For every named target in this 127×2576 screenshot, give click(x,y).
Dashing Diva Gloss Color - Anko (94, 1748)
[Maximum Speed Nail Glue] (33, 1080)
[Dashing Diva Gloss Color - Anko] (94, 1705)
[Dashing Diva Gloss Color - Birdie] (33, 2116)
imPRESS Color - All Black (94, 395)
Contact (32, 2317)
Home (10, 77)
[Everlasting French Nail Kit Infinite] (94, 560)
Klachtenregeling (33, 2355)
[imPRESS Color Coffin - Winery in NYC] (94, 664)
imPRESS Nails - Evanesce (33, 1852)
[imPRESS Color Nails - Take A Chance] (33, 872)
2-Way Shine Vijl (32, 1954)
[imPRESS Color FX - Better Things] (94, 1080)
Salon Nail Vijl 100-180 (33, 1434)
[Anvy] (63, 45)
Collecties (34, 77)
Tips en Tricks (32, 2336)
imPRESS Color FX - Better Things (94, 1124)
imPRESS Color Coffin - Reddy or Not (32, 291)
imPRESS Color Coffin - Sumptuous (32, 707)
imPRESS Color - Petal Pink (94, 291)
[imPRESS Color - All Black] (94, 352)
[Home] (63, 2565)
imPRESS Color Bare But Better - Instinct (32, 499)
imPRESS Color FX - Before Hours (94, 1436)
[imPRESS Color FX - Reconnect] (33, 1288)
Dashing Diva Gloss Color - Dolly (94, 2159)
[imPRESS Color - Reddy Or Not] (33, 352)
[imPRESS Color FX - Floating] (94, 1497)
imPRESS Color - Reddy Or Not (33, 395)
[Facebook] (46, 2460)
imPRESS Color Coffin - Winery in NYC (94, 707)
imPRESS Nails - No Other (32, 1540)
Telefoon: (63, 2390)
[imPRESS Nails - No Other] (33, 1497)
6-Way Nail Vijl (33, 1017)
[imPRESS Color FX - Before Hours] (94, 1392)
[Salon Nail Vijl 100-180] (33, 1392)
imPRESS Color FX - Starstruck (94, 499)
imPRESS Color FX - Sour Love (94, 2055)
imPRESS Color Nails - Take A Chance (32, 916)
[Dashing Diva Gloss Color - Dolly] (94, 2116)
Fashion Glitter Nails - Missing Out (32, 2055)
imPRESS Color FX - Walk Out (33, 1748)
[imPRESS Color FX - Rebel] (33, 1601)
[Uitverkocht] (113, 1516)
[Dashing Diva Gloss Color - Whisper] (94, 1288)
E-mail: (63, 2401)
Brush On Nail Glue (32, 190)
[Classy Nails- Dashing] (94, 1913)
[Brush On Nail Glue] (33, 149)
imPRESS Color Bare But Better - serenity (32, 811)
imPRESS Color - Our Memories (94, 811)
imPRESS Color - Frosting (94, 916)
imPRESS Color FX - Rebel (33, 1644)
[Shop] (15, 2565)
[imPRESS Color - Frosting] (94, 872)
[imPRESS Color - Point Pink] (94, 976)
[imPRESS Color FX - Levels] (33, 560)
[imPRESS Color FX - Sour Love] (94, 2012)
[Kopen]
• • • •
**About this exercise:**
Give the listing again exactly as it appears.

**Response:**
For every named target in this 127×2576 screenshot, give click(x,y).
Dashing Diva Gloss Color - Anko (94, 1748)
[Maximum Speed Nail Glue] (33, 1080)
[Dashing Diva Gloss Color - Anko] (94, 1705)
[Dashing Diva Gloss Color - Birdie] (33, 2116)
imPRESS Color - All Black (94, 395)
Contact (32, 2317)
Home (10, 77)
[Everlasting French Nail Kit Infinite] (94, 560)
Klachtenregeling (33, 2355)
[imPRESS Color Coffin - Winery in NYC] (94, 664)
imPRESS Nails - Evanesce (33, 1852)
[imPRESS Color Nails - Take A Chance] (33, 872)
2-Way Shine Vijl (32, 1954)
[imPRESS Color FX - Better Things] (94, 1080)
Salon Nail Vijl 100-180 (33, 1434)
[Anvy] (63, 45)
Collecties (34, 77)
Tips en Tricks (32, 2336)
imPRESS Color FX - Better Things (94, 1124)
imPRESS Color Coffin - Reddy or Not (32, 291)
imPRESS Color Coffin - Sumptuous (32, 707)
imPRESS Color - Petal Pink (94, 291)
[imPRESS Color - All Black] (94, 352)
[Home] (63, 2565)
imPRESS Color Bare But Better - Instinct (32, 499)
imPRESS Color FX - Before Hours (94, 1436)
[imPRESS Color FX - Reconnect] (33, 1288)
Dashing Diva Gloss Color - Dolly (94, 2159)
[imPRESS Color - Reddy Or Not] (33, 352)
[imPRESS Color FX - Floating] (94, 1497)
imPRESS Color - Reddy Or Not (33, 395)
[Facebook] (46, 2460)
imPRESS Color Coffin - Winery in NYC (94, 707)
imPRESS Nails - No Other (32, 1540)
Telefoon: (63, 2390)
[imPRESS Nails - No Other] (33, 1497)
6-Way Nail Vijl (33, 1017)
[imPRESS Color FX - Before Hours] (94, 1392)
[Salon Nail Vijl 100-180] (33, 1392)
imPRESS Color FX - Starstruck (94, 499)
imPRESS Color FX - Sour Love (94, 2055)
imPRESS Color Nails - Take A Chance (32, 916)
[Dashing Diva Gloss Color - Dolly] (94, 2116)
Fashion Glitter Nails - Missing Out (32, 2055)
imPRESS Color FX - Walk Out (33, 1748)
[imPRESS Color FX - Rebel] (33, 1601)
[Uitverkocht] (113, 1516)
[Dashing Diva Gloss Color - Whisper] (94, 1288)
E-mail: (63, 2401)
Brush On Nail Glue (32, 190)
[Classy Nails- Dashing] (94, 1913)
[Brush On Nail Glue] (33, 149)
imPRESS Color Bare But Better - serenity (32, 811)
imPRESS Color - Our Memories (94, 811)
imPRESS Color - Frosting (94, 916)
imPRESS Color FX - Rebel (33, 1644)
[Shop] (15, 2565)
[imPRESS Color - Frosting] (94, 872)
[imPRESS Color - Point Pink] (94, 976)
[imPRESS Color FX - Levels] (33, 560)
[imPRESS Color FX - Sour Love] (94, 2012)
[Kopen]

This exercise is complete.